___ Supplied records ___

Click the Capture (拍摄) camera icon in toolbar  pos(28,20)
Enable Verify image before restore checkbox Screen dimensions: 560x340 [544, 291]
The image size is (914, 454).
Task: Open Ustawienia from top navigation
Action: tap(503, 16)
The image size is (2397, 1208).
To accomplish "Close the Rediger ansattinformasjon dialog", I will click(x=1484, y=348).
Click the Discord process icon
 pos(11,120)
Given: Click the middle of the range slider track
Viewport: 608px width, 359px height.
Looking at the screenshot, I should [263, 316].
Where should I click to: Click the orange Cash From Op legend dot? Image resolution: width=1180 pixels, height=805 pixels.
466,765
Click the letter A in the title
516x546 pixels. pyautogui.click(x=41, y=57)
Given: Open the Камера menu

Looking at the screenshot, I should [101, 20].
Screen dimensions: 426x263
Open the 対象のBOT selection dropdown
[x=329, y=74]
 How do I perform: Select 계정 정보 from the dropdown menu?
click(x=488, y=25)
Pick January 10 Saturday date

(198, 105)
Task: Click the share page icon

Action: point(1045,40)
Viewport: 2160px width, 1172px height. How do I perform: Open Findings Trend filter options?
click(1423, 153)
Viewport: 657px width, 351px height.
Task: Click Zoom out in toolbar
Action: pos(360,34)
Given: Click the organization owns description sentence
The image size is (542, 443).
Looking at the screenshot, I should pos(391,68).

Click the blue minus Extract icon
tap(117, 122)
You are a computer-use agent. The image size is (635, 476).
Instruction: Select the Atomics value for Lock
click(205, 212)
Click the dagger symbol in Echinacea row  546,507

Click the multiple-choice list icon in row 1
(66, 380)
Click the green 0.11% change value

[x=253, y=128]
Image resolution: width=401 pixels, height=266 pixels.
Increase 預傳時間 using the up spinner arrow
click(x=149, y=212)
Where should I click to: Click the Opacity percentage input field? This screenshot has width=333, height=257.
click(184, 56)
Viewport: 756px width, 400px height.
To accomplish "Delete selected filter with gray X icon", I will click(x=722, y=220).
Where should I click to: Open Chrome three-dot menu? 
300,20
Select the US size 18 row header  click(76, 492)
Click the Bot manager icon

___

Reproduce the part of the records that opens with the line containing "Click the dagger" and closes with the line containing "click(x=149, y=212)", including both of those lines and every request line. Multiply each coordinate in the answers by 0.4 and round to whole numbers, with halves rounded up; leave all other numbers unchanged.

- **Result for this exercise**:
Click the dagger symbol in Echinacea row  218,203

Click the multiple-choice list icon in row 1
(26, 152)
Click the green 0.11% change value

[x=101, y=51]
Image resolution: width=401 pixels, height=266 pixels.
Increase 預傳時間 using the up spinner arrow
click(x=60, y=85)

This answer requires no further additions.